Turbopack: Rework watcher data structures, store watched list and watcher behind the same RwLock (#82258)
Reworks the data structures used for the watcher to achieve a few goals:
- I want to avoid multiple locks, as I don't think we actually need two different locks, and multiple locks leaves more room for bugs (e.g. lock inversion).
- The information about if we're in non-recursive mode or recursive mode needs to be available outside of the lock for performance reasons.
- The `watching`/`watched` set needs to be ordered. We don't have a convenient concurrent BTreeSet or Trie/Radix Tree pulled in, and I'd like to avoid adding more dependencies. We end up locking `notify_watcher` anywhere we'd need a write lock anyways, so it might block a few reads, but otherwise it's not that bad.
Fixes in this PR:
- Fixes an issue where multiple concurrent calls to `ensure_watching` for the same directory could cause one of those calls to exit early. This may cause a file in that directory to be read before the filesystem watcher is set up, potentially missing events.
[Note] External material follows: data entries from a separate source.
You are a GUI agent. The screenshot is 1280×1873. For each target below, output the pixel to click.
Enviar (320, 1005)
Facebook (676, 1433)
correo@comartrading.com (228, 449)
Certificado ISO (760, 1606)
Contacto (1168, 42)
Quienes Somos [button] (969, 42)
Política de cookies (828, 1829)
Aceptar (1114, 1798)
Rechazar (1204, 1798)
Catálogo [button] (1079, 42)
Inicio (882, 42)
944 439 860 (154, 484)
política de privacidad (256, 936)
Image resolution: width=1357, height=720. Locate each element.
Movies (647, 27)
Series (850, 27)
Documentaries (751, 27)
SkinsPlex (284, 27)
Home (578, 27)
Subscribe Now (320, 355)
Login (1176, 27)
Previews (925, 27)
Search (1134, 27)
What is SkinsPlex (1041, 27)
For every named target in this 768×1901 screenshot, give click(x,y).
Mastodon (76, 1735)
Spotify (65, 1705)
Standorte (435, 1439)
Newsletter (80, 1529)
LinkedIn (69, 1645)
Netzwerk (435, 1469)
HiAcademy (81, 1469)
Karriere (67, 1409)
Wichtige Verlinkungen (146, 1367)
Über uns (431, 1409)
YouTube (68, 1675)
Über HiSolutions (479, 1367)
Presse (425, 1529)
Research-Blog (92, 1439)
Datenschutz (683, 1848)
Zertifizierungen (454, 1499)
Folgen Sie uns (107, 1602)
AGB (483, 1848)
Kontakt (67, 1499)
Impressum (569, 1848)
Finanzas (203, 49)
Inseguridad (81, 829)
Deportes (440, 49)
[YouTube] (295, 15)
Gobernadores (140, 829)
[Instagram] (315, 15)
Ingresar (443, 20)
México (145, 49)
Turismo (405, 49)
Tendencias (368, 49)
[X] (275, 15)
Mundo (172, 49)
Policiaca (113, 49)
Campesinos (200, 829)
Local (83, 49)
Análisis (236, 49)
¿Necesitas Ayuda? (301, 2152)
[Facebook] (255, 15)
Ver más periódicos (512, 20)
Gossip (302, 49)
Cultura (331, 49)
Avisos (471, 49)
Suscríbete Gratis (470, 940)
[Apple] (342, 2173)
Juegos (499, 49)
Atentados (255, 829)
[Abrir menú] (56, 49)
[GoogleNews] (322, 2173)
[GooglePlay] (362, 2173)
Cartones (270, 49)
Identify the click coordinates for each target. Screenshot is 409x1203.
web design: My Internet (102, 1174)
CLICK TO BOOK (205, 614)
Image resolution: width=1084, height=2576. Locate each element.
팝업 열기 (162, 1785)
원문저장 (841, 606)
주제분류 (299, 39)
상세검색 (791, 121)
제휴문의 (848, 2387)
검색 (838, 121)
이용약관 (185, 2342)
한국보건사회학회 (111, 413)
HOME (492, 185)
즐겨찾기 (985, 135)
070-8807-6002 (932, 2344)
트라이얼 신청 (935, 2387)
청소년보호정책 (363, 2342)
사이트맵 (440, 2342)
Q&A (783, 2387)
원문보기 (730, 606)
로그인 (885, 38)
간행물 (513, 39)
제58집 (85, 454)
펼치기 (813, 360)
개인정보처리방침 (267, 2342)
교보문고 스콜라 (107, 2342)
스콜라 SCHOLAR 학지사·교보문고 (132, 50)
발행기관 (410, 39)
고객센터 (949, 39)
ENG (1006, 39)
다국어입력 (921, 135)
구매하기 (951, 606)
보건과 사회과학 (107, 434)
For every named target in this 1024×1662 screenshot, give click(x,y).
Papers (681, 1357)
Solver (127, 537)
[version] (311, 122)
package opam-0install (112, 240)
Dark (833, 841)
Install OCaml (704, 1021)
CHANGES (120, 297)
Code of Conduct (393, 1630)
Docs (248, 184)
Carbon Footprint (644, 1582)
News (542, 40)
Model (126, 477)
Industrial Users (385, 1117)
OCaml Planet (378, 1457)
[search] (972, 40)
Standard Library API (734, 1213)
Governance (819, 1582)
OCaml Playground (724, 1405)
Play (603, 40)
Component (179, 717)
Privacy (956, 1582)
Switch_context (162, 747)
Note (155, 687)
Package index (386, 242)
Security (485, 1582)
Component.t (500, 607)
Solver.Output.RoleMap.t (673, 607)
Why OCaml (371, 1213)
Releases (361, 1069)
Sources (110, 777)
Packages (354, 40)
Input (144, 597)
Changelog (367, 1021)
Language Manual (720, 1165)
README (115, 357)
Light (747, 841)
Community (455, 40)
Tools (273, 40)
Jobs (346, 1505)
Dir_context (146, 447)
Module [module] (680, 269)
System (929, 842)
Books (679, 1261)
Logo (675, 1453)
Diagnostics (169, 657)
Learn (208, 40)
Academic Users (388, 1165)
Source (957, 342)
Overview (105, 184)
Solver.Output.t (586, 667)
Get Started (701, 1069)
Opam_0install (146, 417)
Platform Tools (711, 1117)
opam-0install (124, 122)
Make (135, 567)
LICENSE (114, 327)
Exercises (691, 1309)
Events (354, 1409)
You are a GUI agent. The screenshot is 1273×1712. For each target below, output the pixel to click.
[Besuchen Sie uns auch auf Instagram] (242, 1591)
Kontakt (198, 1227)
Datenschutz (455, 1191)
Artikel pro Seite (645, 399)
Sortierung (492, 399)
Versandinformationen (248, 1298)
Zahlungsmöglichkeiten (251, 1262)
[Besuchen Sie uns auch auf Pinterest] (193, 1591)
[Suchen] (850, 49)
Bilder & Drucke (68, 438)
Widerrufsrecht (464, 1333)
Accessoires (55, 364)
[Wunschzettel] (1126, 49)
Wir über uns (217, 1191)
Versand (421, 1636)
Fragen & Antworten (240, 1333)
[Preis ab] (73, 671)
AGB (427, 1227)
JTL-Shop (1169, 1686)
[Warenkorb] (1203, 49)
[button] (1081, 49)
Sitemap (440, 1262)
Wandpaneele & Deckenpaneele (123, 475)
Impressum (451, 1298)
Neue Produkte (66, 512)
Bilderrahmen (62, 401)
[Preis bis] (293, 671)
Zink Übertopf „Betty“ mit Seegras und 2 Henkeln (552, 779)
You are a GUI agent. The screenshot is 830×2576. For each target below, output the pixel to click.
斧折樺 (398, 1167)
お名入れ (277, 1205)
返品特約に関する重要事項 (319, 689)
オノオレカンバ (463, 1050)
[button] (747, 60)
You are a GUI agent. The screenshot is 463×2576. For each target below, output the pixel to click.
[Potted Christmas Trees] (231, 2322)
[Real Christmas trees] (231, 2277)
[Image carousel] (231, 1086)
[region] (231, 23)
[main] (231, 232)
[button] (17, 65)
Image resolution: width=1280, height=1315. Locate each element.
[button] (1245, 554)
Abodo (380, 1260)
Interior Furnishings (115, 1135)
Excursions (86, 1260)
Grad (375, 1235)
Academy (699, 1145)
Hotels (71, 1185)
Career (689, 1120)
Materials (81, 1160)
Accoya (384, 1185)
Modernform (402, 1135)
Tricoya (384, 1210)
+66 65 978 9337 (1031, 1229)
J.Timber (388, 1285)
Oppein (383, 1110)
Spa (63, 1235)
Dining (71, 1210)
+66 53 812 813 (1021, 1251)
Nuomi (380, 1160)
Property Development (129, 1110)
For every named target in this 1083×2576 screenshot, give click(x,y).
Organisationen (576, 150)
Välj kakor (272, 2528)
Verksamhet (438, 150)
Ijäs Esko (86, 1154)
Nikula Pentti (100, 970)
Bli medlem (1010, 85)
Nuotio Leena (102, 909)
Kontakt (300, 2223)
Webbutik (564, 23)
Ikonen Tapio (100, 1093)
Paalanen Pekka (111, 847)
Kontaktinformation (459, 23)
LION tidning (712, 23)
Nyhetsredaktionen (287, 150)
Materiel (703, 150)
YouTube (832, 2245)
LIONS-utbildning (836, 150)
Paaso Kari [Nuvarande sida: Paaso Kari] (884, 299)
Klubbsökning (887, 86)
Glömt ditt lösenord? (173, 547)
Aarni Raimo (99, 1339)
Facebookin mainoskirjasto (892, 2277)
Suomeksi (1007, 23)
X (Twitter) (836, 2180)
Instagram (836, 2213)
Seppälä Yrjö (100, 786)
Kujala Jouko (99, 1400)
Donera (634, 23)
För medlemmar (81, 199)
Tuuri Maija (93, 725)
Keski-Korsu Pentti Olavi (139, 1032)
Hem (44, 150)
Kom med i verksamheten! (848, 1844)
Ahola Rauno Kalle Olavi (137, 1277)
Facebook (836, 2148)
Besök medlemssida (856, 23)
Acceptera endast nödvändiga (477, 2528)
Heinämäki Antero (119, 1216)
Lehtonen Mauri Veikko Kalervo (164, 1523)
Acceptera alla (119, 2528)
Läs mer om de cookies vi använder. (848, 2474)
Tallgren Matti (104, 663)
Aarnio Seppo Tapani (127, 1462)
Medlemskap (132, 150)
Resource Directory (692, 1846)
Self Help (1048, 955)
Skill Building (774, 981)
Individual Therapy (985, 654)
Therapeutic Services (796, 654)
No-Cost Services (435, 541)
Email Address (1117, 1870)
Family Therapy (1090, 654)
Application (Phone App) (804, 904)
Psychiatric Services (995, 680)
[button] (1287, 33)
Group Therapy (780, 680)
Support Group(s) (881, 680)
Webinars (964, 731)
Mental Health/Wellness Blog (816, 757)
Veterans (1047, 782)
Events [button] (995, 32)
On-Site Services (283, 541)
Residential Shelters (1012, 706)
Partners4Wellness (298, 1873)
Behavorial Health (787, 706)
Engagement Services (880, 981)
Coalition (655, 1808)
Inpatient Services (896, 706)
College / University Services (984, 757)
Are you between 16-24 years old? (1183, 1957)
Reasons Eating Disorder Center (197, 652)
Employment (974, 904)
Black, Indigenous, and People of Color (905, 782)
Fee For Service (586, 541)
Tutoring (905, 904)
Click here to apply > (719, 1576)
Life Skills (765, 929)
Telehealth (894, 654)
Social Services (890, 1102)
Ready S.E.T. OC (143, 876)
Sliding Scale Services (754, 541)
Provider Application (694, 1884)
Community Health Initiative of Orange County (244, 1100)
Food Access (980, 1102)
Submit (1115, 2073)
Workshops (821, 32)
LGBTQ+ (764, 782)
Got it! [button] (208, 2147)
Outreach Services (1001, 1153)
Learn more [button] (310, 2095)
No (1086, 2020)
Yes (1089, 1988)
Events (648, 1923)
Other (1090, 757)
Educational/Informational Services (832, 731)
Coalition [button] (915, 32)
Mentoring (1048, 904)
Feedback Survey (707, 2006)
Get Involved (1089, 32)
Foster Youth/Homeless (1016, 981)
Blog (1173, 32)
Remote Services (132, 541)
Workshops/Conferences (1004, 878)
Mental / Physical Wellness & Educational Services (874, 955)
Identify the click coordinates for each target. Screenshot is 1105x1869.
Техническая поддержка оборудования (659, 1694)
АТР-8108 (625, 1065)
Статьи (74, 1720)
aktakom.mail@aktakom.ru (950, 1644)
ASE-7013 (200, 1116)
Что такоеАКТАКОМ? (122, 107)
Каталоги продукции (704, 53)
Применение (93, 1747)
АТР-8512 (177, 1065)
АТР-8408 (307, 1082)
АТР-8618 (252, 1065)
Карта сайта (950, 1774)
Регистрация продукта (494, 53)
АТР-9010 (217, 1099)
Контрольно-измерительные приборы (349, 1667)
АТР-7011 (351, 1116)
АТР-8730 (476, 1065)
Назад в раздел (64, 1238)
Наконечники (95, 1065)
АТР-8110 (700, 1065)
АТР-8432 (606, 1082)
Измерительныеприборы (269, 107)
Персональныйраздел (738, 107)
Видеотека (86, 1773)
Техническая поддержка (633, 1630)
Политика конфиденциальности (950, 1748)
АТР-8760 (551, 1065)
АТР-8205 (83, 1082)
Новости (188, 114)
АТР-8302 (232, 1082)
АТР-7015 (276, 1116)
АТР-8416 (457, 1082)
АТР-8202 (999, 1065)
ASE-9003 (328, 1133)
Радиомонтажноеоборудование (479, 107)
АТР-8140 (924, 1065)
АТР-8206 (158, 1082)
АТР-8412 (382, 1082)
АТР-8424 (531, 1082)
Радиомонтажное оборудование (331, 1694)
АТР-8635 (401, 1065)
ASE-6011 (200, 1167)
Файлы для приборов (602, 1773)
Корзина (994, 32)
- Improves the time complexity of `restore_if_watching` using an ordered set to avoid iterating over all of `watched` to find child directories. See `OrderedPathSetExt`. This time complexity problem is introduced in the previous PR, #82130.
Other changes:
- It turns out that we don't need to explicitly set up any watchers during `start_watching` except for the `root_dir`. If paths have already been read, they'll set up watchers before re-reading the file when we invalidate it! This simplifies things, and means there's less stuff we need to track if you never start the watcher (i.e. `next build`).
- Added a `--start-watching-late` option to the fuzzer to test calling `start_watching` after all the initial reads happen, to help validate the safety of the claim in the previous bullet point.
Minor (aesthetic) changes:
- Use past tense: `watching` is now `watched` and `ensure_watching` is now `ensure_watched`, as the `watched` list includes both currently active paths *and* previously watched but deleted paths.
- Shorten the names of non-public types, because we have a lot more of them, and the names would get long otherwise
## Benchmarking
This replaces a `DashSet<_>` with (essentially) a `RwLock<BTreeSet<_>>`. There's some risk of increased contention, particularly in the read-only fast-path for `ensure_watched`/`ensure_watching`.
Under the assumption that the most heavily lock-contended use-case for this code is after restoring from persistent cache on a large repository:
1. Check out `vercel-site` in `front`.
2. Hack the new tracing span onto the canary version.
3. Build a release version with `pnpm pack-next --project ~/front/apps/vercel-site --no-js-build -- --release`
4. `rm -rf .next`
5. `NEXT_TURBOPACK_TRACING='turbo_tasks_fs' TURBO_ENGINE_IGNORE_DIRTY=1 pnpm next dev --turbopack`
6. Load `http://localhost:3000/vercel`. Wait for it to fully finish loading. Stop the server with `ctrl+c`.
7. Restart the server, wait for it to finish initializing, and then exit.
8. Start the trace viewer: `pnpm next internal trace .next/trace-turbopack`, and look at the aggregated times of `ensure_watched`/`ensure_watching`.
Results:
before (canary): 313ms ensure_watching (2235x spans)
after (this pr): 279ms ensure_watched (2235x spans)
So no significant difference.